To resolve this we created bean

<bean id="corsFilter" class="com.prototype.helper.SimpleCORSFilter" /> 

in root-context.xml file. But still no luck for us, we are still getting 400 bad request like

POST http://IP Address:8080/controller/addLogin 400 (Bad Request).

Below is the filter class and web.xml configuration which we did :

public class SimpleCORSFilter extends OncePerRequestFilter {

 // private Set<String> whitelist = Sets.newHashSet("[AllowedOrigin1]", "[AllowedOrigin2]");

     @Override
     protected void doFilterInternal(HttpServletRequest request, HttpServletResponse response,
                                     FilterChain filterChain) throws ServletException, IOException {

          String originHeaderFromClient = request.getHeader("Origin");
          response.setHeader("Access-Control-Allow-Origin", originHeaderFromClient);
          response.setHeader("Access-Control-Allow-Methods", "POST, GET, OPTIONS, DELETE");
          response.setHeader("Access-Control-Max-Age", "3600");
          response.setHeader("Access-Control-Allow-Headers", "x-requested-with,Authorization,Content-Type");
          filterChain.doFilter(request, response);
     }

}

web.xml:

    <filter>
        <filter-name>corsFilter</filter-name>
        <filter-class>org.springframework.web.filter.DelegatingFilterProxy</filter-class>
    </filter>
    <filter-mapping>
        <filter-name>corsFilter</filter-name>
        <url-pattern>/*</url-pattern>
    </filter-mapping>

If you inspect the network tab in developer options in your browser, you might see that the browser is making an OPTIONS call to the server before it makes a POST call.

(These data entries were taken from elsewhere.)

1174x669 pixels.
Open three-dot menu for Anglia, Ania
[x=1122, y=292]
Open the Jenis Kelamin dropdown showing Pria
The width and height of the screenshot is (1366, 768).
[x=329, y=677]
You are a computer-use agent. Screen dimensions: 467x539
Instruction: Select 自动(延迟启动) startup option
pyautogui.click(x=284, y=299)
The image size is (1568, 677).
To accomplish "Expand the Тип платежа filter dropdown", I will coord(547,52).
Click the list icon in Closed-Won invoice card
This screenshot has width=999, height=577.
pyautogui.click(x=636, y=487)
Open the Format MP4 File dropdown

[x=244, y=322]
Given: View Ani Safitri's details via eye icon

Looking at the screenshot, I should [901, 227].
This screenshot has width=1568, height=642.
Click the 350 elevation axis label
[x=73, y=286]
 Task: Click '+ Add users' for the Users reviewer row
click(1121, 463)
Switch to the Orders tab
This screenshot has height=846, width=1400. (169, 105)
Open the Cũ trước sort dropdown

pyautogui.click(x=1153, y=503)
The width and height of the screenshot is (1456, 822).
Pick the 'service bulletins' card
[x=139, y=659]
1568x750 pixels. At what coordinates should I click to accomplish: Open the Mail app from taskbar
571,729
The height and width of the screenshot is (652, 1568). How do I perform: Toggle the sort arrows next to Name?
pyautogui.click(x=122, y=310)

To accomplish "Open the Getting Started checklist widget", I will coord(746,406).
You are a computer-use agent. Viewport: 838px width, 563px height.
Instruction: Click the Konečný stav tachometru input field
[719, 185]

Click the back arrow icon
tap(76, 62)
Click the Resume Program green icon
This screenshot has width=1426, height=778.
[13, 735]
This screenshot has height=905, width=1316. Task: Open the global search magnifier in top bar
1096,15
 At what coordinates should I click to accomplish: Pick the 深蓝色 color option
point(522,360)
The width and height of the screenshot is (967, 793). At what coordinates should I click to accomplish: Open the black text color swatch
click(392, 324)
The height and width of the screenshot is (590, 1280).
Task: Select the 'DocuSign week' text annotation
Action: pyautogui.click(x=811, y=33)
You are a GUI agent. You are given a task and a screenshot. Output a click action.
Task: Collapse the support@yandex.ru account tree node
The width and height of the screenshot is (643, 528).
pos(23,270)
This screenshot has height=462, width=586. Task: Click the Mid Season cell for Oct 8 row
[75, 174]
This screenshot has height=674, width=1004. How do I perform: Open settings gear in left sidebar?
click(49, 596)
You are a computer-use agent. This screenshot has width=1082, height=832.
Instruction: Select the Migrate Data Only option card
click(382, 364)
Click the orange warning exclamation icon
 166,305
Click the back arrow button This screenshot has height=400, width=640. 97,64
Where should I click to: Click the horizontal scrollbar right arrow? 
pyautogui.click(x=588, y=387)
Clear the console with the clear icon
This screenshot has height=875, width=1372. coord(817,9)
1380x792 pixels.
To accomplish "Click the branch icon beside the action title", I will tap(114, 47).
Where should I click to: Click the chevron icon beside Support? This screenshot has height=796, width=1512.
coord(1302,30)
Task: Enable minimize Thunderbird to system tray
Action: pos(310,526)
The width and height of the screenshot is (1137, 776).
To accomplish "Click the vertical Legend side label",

Spring's DispatcherServlet blocks the OPTIONS call from entering your application by default. Meaning, the OPTIONS call will not go through. Your browser thinks that the server you are trying to reach doesn't support CORS and hence blocks the call from going through.

We implemented a Filter and wired it using DelegatingFilterProxy in web.xml like this:

<filter>
        <filter-name>corsFilter</filter-name>
        <filter-class>org.springframework.web.filter.DelegatingFilterProxy</filter-class>
    </filter>
    <filter-mapping>
        <filter-name>corsFilter</filter-name>
        <url-pattern>/*</url-pattern>
    </filter-mapping>

And in the doFilter method of the Filter, did the following:

 public void doFilter(ServletRequest servletRequest, ServletResponse servletResponse, FilterChain chain) throws IOException, ServletException {
        HttpServletResponse response = (HttpServletResponse) servletResponse;
        HttpServletRequest request = (HttpServletRequest) servletRequest;
        String originHeaderFromClient = request.getHeader("Origin");
        response.setHeader("Access-Control-Allow-Origin", <<acceptedOrigins>>;
        response.setHeader("Access-Control-Allow-Methods", "POST, GET, OPTIONS, DELETE");
        response.setHeader("Access-Control-Max-Age", "3600");
        response.setHeader("Access-Control-Allow-Headers", "x-requested-with,Authorization,Content-Type");
        chain.doFilter(request, response);

This way, all calls will get the Access-Control-Allow-Origin header irrespective of GET/POST. And it also keeps the controllers clean of CORS header specific settings (which, if you have more than one controller is a pain).